Carnegie Mellon University

Commencement Weekend

May 19 - 20, 2018

Ada Yonath

The Martin S. and Helen Kimmel Professor of Structural Biology; Director, The Helen and Milton A. Kimmelman Center for Biomolecular Structure and Assembly, Weizmann Institute of Science

Honorary Doctor of Science and Technology

Ada YonathAda Yonath, a winner of the 2009 Nobel Prize for Chemistry, is one of the most prolific scientists in the world. She earned the Nobel for her pioneering independent studies of the structure and function of the ribosome, specifically uncovering what the ribosome looks like and how it functions at the atomic level.
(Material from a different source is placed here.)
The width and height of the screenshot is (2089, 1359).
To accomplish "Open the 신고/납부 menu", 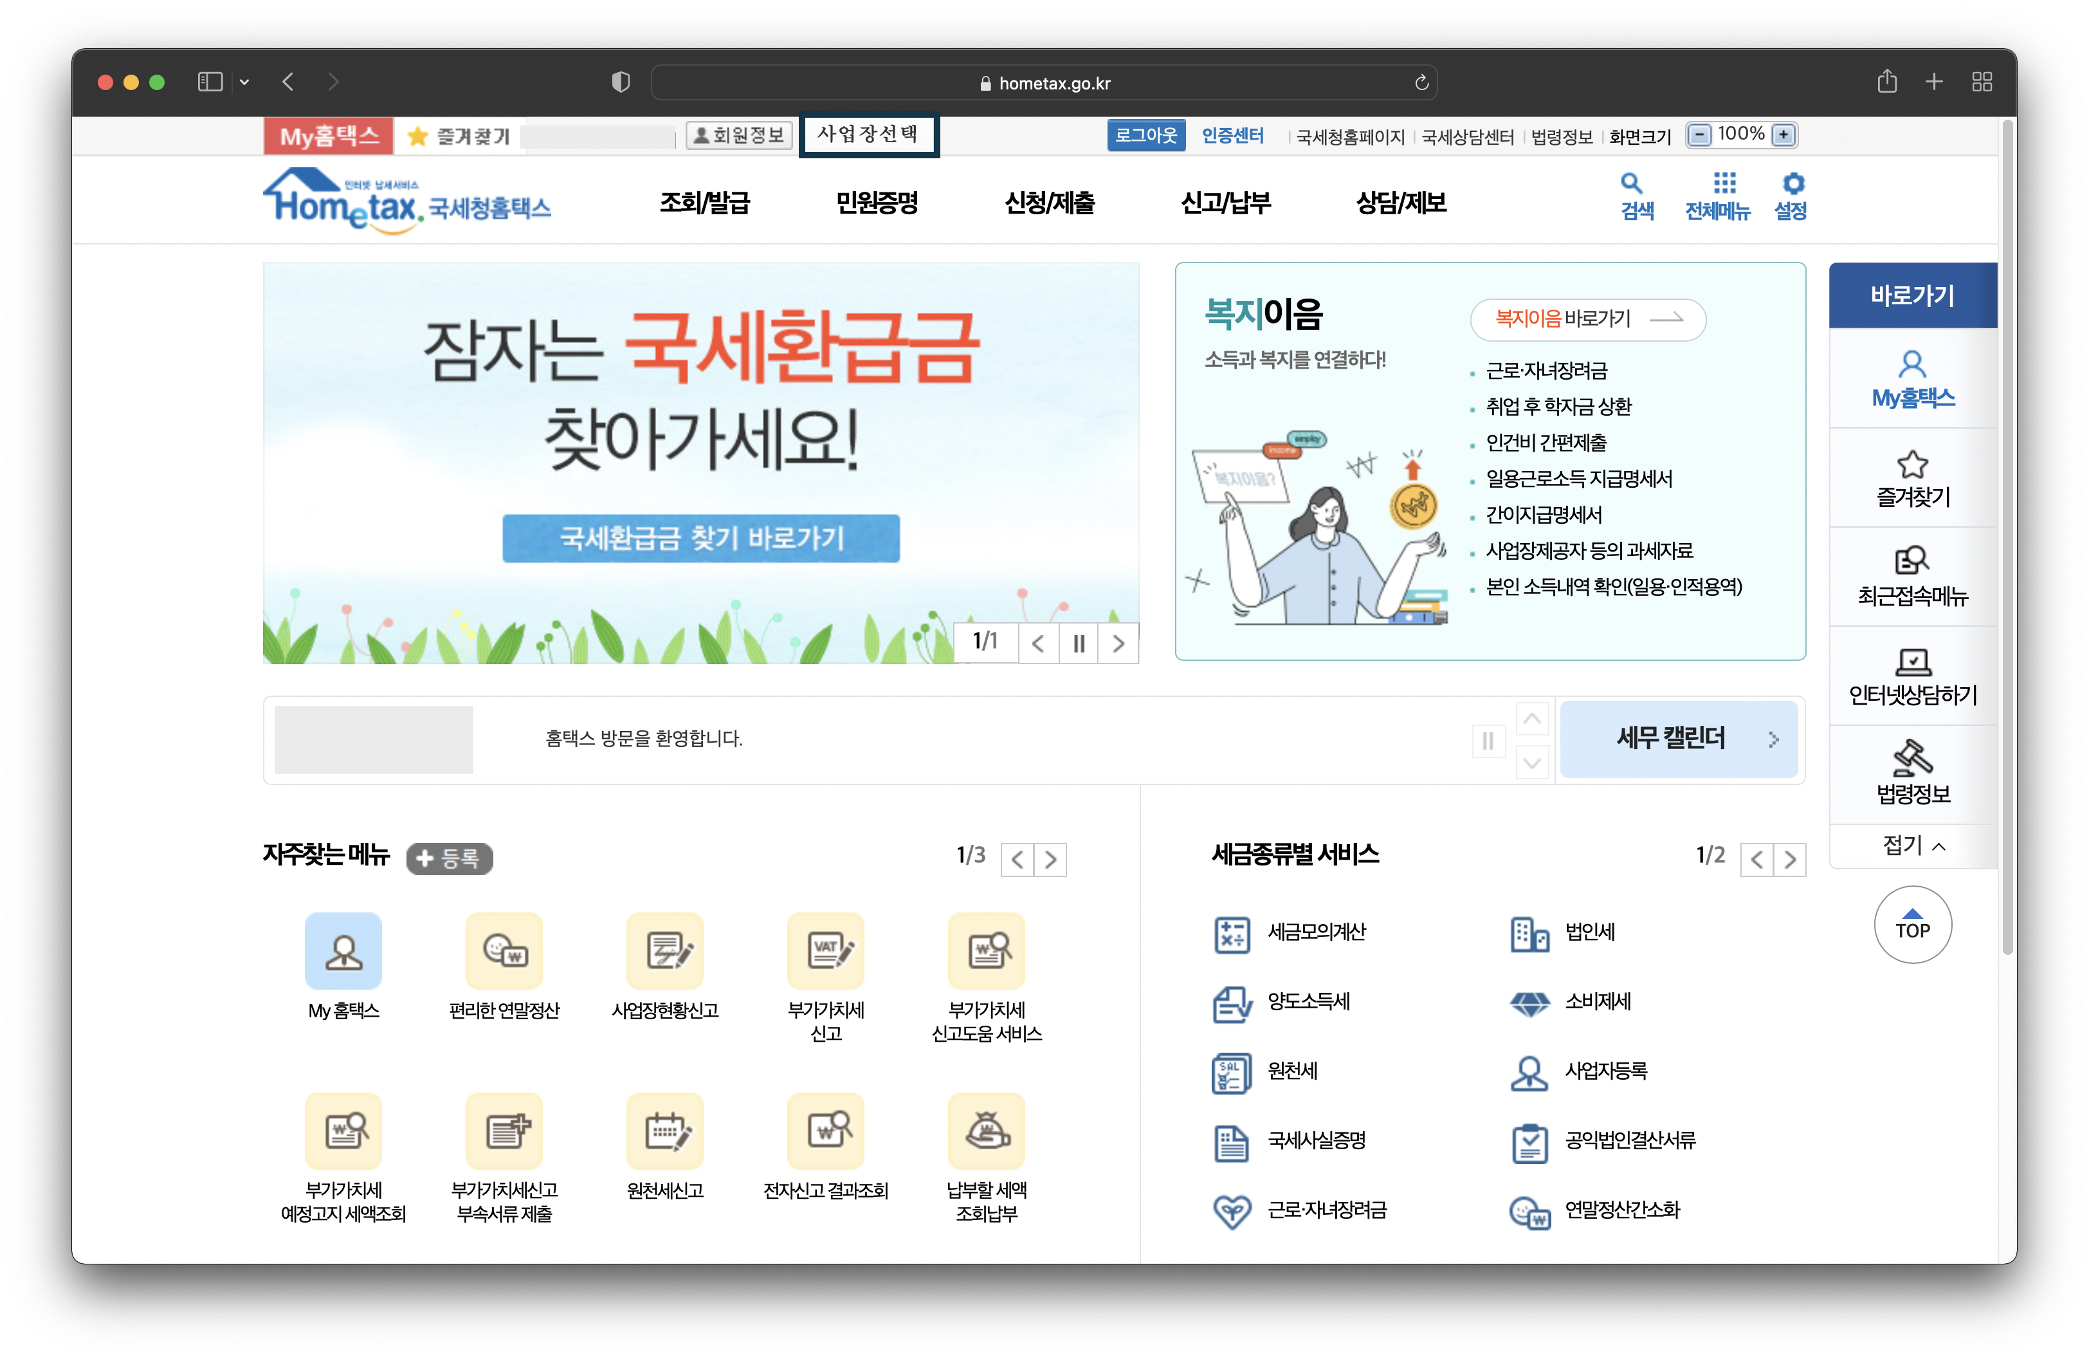I will point(1225,202).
Using X-ray crystallography, Yonath mapped the position for every one of the quarter of a million atoms that make up the ribosome.

Yonath was the first woman in 45 years to win the Nobel Prize for Chemistry and the first Israeli woman to win a Nobel. Co-winners that year were Venkatraman Ramakrishnan and Thomas A. Steitz.

Today, Yonath is focusing her research on the process of protein biosynthesis, its inhibition by antibiotics and its possible relation to the origin of life.

After graduating from Hebrew University and earning her Ph.D. from the Weizmann Institute of Science, she completed postdoctoral studies at Carnegie Mellon University (1969) and MIT. In 1971, she established the first structural biology laboratory in Israel. From 1986 to 2004, she headed the Max Planck Research Unit for Ribosome Structure in Hamburg, Germany.

In addition to the Nobel Prize, Yonath has earned numerous awards, including the Israel Prize, the Paul-Karrer Medal, the Louisa Gross Horwitz Prize, the Ehrlich Ludwig Medal, the Linus-Pauling Gold Medal, the Wolf Prize, the UNESCO/L’Oreal Award, the Albert Einstein World-Award for Excellence and the Erice Peace Prize.

She is a member of the U.S. National Academy, the Israel Academy, the German Science Academy, the European Molecular Biology Organization and the Pontifical Academy of Sciences in the Vatican.